- **Source document**
______

Be forewarned that not everyone wants to read this entry. Im sure by now you know who you are. And while I was going to wait to write this til I was officially private. Im festering and seething right now. And I will not sleep if I dont purge myself from this.
That being said, the father will be mentioned and those who dont want to read this, will say I am being unfair, bitchy, or some other similar sentiment. Get over it! Ya wanna make him the victim, go ahead. I am done trying to be all nice and sweet without any kind of support or help from the donor or his family.
I read a lovely blog post today, regarding Reed's grandfather, who I happen to think very highly of. In response to this post, I made a comment. I dont have the exact message, but the basically it said, "That was so sweet, I too am very thankful for your dad, as he is a perfect example for Reed of what a good man should be." Unbeknownst to me, this spread like wildfire and I became a poriah because they all thought I was making commentary on Reed's father's parenting skills. Funny, the only way one would jump to that conclusion is if you knew his parenting skills were lacking and in some cases down right unacceptable. BUT-- I never mentioned the father, he never came to mind, I was just expressing my thanks to Reed's grandfather. Well, needless to say, I became quite the talk and received several less than happy messages from those who read my comment. I tried to explain, that I was not making commentary on the father. Just expressing gratitude. This explanation went unnoticed by most. So, since I am considered the villian. I figured I might as well play the part. That way, all those victims of my cruel comment can truely be the victims they want to be so badly.

______

- **Data extracts**
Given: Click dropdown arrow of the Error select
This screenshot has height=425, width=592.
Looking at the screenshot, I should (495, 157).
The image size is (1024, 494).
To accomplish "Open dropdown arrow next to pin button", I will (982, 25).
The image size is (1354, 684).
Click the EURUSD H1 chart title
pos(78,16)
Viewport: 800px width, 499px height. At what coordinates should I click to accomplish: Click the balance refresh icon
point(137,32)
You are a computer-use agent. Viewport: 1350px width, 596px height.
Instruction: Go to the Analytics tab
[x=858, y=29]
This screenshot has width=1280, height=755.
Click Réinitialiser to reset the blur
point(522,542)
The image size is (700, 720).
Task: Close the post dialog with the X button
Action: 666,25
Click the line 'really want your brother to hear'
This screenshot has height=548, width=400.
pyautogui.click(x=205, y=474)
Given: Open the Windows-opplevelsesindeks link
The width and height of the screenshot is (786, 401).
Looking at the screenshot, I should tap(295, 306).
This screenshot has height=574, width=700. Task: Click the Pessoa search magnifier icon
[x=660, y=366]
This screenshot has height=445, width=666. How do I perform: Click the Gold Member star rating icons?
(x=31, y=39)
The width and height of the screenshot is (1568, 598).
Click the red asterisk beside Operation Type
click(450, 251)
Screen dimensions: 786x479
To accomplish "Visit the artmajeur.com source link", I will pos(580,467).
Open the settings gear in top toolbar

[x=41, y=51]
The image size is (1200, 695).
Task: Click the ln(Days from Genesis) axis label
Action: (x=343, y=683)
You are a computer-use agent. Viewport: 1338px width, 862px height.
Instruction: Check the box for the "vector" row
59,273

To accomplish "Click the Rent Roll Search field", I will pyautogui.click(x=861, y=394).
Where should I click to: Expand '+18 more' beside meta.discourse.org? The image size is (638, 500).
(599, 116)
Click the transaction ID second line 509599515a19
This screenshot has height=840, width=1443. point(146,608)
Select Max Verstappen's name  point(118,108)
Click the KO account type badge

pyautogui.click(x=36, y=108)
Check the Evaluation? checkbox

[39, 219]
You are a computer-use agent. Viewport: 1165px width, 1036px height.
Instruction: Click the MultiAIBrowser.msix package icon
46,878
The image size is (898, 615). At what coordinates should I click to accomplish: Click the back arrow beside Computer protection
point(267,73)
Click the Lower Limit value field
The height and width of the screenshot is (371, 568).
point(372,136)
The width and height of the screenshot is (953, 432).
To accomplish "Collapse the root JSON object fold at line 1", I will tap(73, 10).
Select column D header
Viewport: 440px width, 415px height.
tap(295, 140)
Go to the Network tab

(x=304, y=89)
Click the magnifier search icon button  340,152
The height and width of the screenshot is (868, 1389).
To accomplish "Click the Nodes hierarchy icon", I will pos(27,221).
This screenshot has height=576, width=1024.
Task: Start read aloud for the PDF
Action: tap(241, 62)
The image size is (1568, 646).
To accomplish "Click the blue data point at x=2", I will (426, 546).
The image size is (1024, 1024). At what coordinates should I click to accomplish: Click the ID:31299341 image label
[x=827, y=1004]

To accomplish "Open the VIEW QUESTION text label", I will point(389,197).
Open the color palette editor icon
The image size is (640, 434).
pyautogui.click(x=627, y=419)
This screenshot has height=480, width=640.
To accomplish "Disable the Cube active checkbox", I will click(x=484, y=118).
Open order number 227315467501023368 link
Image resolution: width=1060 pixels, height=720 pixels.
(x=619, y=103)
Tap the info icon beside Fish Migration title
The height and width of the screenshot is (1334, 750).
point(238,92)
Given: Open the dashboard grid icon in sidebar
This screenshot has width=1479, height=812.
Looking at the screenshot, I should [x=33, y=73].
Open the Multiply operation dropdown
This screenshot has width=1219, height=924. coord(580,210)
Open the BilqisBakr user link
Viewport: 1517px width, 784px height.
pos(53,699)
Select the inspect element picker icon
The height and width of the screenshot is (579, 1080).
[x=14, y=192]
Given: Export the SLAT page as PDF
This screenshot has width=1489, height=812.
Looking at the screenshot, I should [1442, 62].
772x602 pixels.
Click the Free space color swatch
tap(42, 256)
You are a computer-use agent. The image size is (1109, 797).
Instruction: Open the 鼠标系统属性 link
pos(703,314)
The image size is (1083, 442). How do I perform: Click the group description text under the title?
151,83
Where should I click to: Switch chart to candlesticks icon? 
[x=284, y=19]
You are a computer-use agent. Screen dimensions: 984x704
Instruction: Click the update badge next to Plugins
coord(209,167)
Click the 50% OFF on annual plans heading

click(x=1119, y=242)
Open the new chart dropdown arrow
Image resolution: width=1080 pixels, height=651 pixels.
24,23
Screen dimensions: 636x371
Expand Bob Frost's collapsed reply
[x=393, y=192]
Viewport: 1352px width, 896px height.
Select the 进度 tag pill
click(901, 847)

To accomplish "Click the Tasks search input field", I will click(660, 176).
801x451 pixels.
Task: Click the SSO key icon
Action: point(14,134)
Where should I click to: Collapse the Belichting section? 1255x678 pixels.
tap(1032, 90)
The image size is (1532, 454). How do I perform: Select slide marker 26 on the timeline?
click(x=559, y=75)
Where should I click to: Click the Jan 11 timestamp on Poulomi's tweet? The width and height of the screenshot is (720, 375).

______

- **What this exercise asks**
A. Retype the stretch of the blog entry from "Be forewarned that" through "or his family.".
B. Using the blog entry, answer the following:
(i) What does the writer say will happen without purging this from themselves?
(ii) What is the writer done trying to be without support or help from the donor or his family?
(iii) In the comment, what is Reed's grandfather called a perfect example of for Reed?

- **Solved problems**
A.
Be forewarned that not everyone wants to read this entry. Im sure by now you know who you are. And while I was going to wait to write this til I was officially private. Im festering and seething right now. And I will not sleep if I dont purge myself from this.
That being said, the father will be mentioned and those who dont want to read this, will say I am being unfair, bitchy, or some other similar sentiment. Get over it! Ya wanna make him the victim, go ahead. I am done trying to be all nice and sweet without any kind of support or help from the donor or his family.

B.
(i) The writer will not sleep.
(ii) All nice and sweet.
(iii) What a good man should be.